Good morning, Whitewater.
Sunday in town will be partly sunny with a high of eighty-two. Sunrise is 6:01 AM and sunset 7:56 PM, for 13h 55m 15s of daytime. The moon is a waxing gibbous with 83.5% of its visible disk illuminated.
Friday’s FW poll asked what readers thought of a man who sneaked a service monkey onto a airplane. The plurality of respondents (48.48%) thought the proper response was to issue a warning to the monkey-carrying passenger, with just over a third believing that the passenger should be charged for the monkey’s presence.

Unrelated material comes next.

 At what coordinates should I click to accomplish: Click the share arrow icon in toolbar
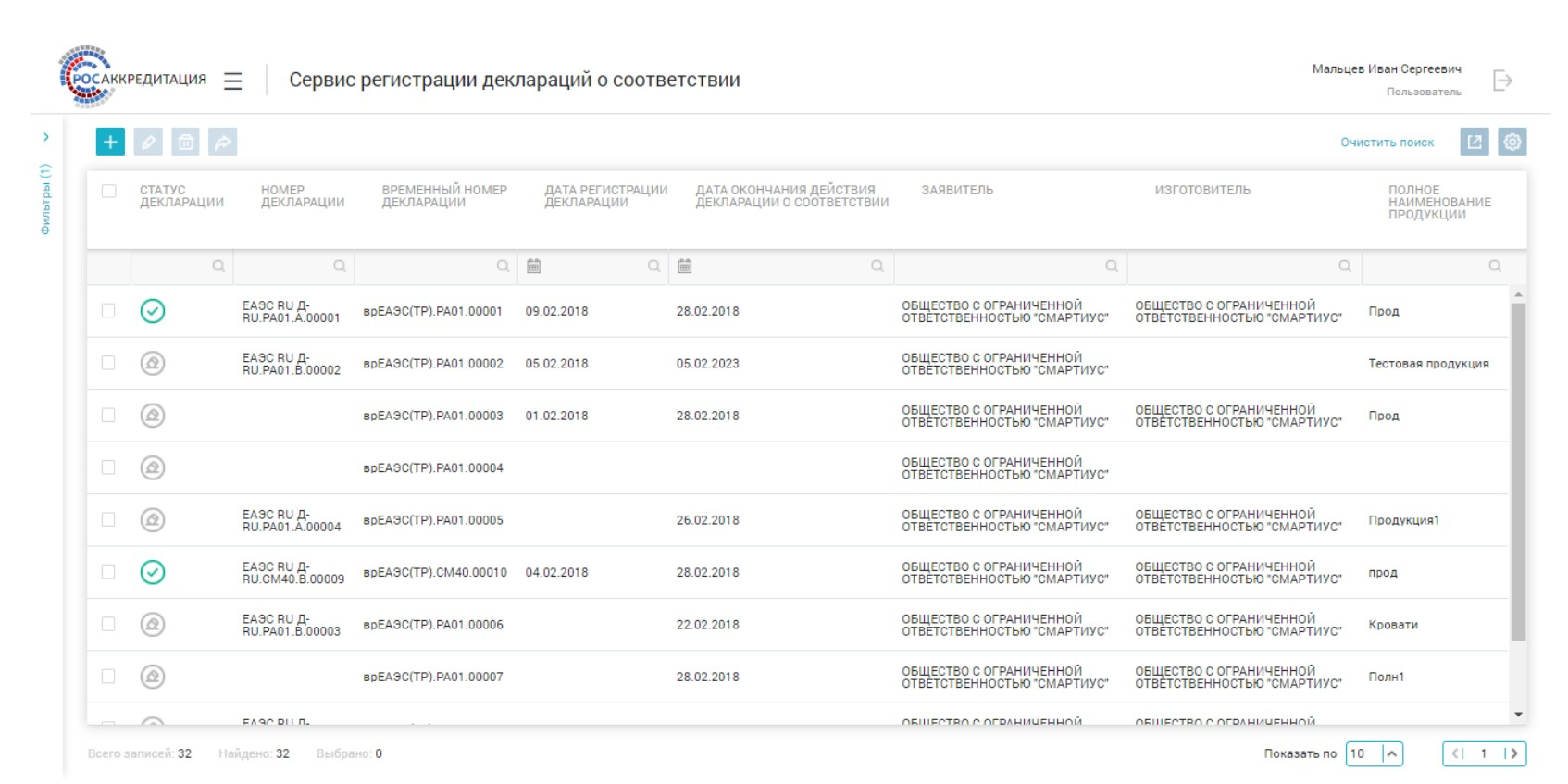coord(223,142)
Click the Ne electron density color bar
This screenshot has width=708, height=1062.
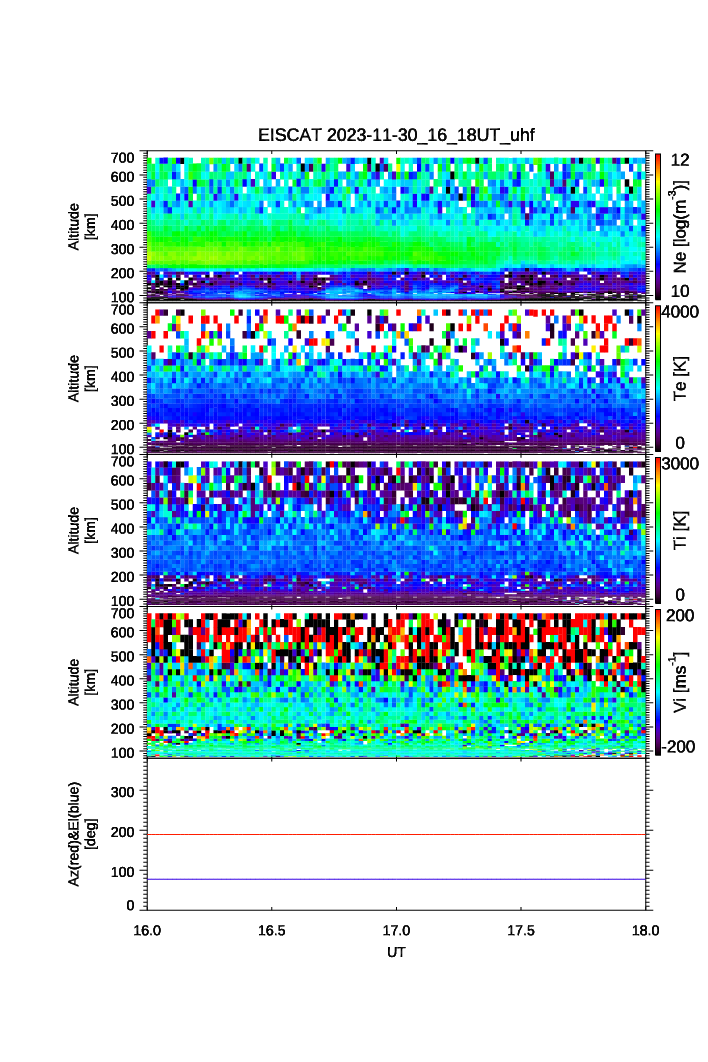[x=657, y=226]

On this day in 2003, over fifty-million people in the eastern United States and Canada experienced a blackout:
The Northeast blackout of 2003 was a widespread power outage that occurred throughout parts of the Northeastern and Midwestern United States and the Canadian province of Ontario on Thursday, August 14, 2003, just after 4:10 p.m. EDT.[1]
Some power was restored by 11 p.m. Many others did not get their power back until two days later. In more remote areas it took nearly a week to restore power.[2] At the time, it was the world’s second most widespread blackout in history, after the 1999 Southern Brazil blackout.[3][4] The outage, which was much more widespread than the Northeast Blackout of 1965, affected an estimated 10 million people in Ontario and 45 million people in eight U.S. states.
The blackout’s primary cause was a software bug in the alarm system at a control room of the FirstEnergy Corporation, located in Ohio. A lack of alarm left operators unaware of the need to re-distribute power after overloaded transmission lines hit unpruned foliage, which triggered a race condition in the control software. What would have been a manageable local blackout cascaded into massive widespread distress on the electric grid.